The giant donut shaped fusion rector being built in France, an international effort to harvest the energy of a star called ITER has been rethought, a slower more deliberative construction process has emerged, as cost go up and the completion date gets pushed back. All for something that'll be run for 500 seconds and shut down, fore ever.
All for something that I believe will never yield a watt of commercial generation.
Tokamaks became all the buzz after a Soviet breakthru in the late 1960's. In the US, Robert Hirsch became Director of the US Atomic Energy Commission, and picked Dr Robert Bussard as his number 2 man.

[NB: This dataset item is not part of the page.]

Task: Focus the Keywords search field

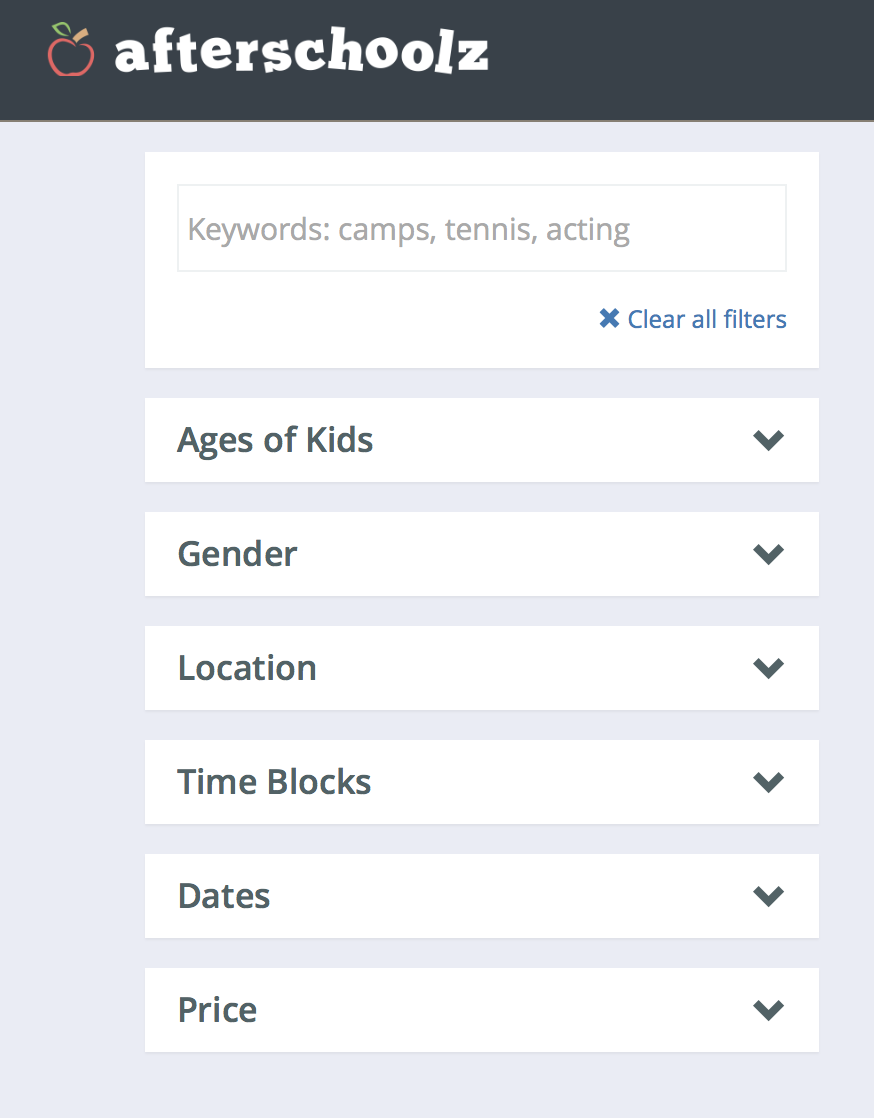Action: click(x=481, y=229)
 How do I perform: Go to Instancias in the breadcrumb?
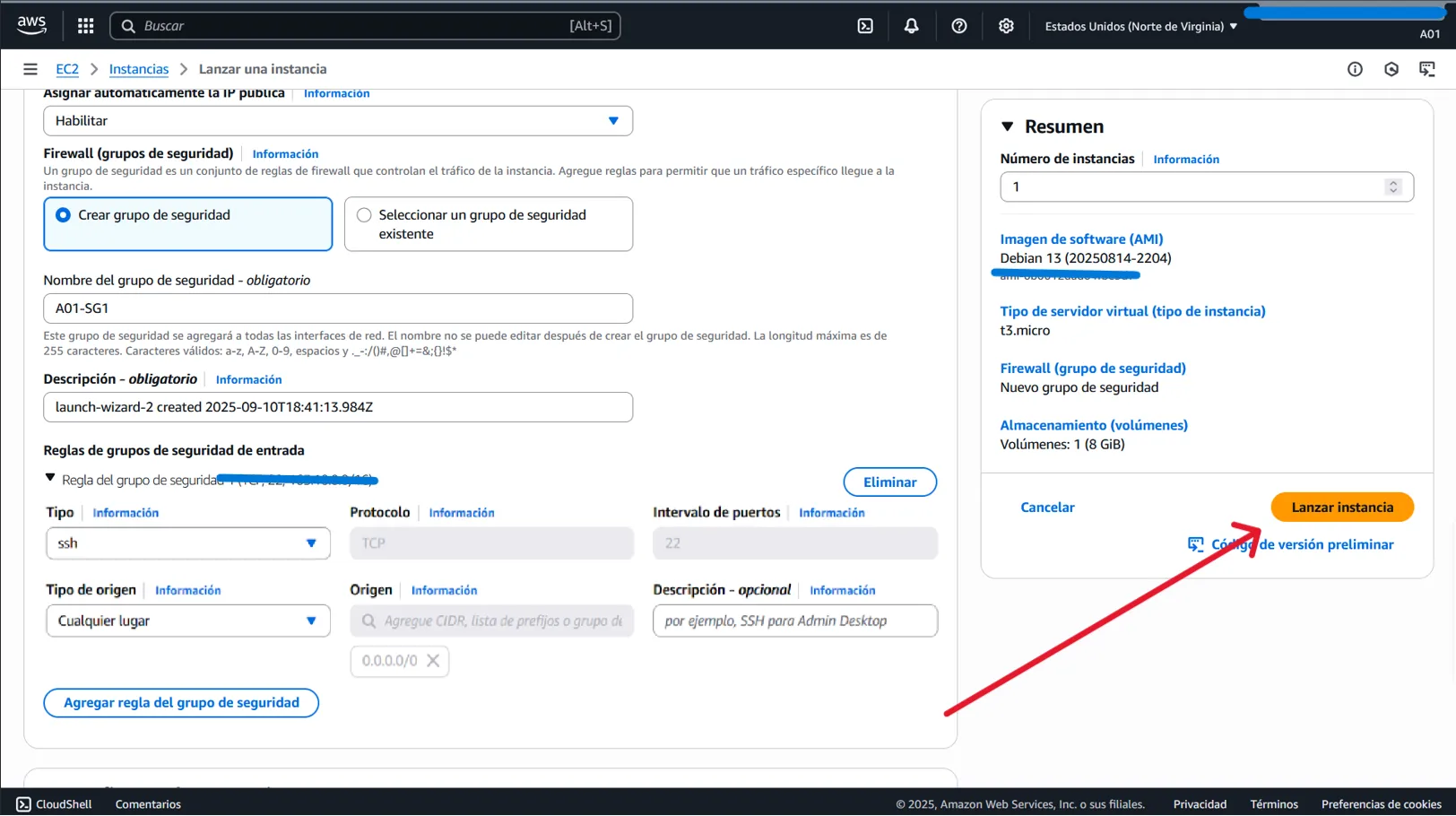pos(138,69)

Together the 2 men lobbied Congress for a US Tokamak program, as well as funding for other plasma/fusion projects.
Both men have since voiced their doubts on the commercial viability of the Tokamak design, Dr Bussard going as far as publicly saying the Tokamak wont work, and spending the last 15-16 years of his life working on an alternative to toridial fusion.
Originaly some
11 or 12 billion, 14 or 15 billion seems to be the number we hear today. I think an operational ITER will cost 25 billion by 2026.
This is a bad time for ITER proponents, I remember when we thought the Polwell was dead in the water. It was the pits.
The nadir for Polywell & Dr Bussard was in early 2006 when he was invited to make a tech talk at Google. Bussard's last test reactor had had a short circuit, he had to clean out the lab quickly as his contract had ended. All his equipment in storage, no job, a Phisyst on the lame, if you will, Bussard gave the talk at Google, and
a video was posted of the talk.
An Enviromental group approached Dr Bussard with 3 million in VC, but they couldn't come to terms, it seemed like a year went by without any interest.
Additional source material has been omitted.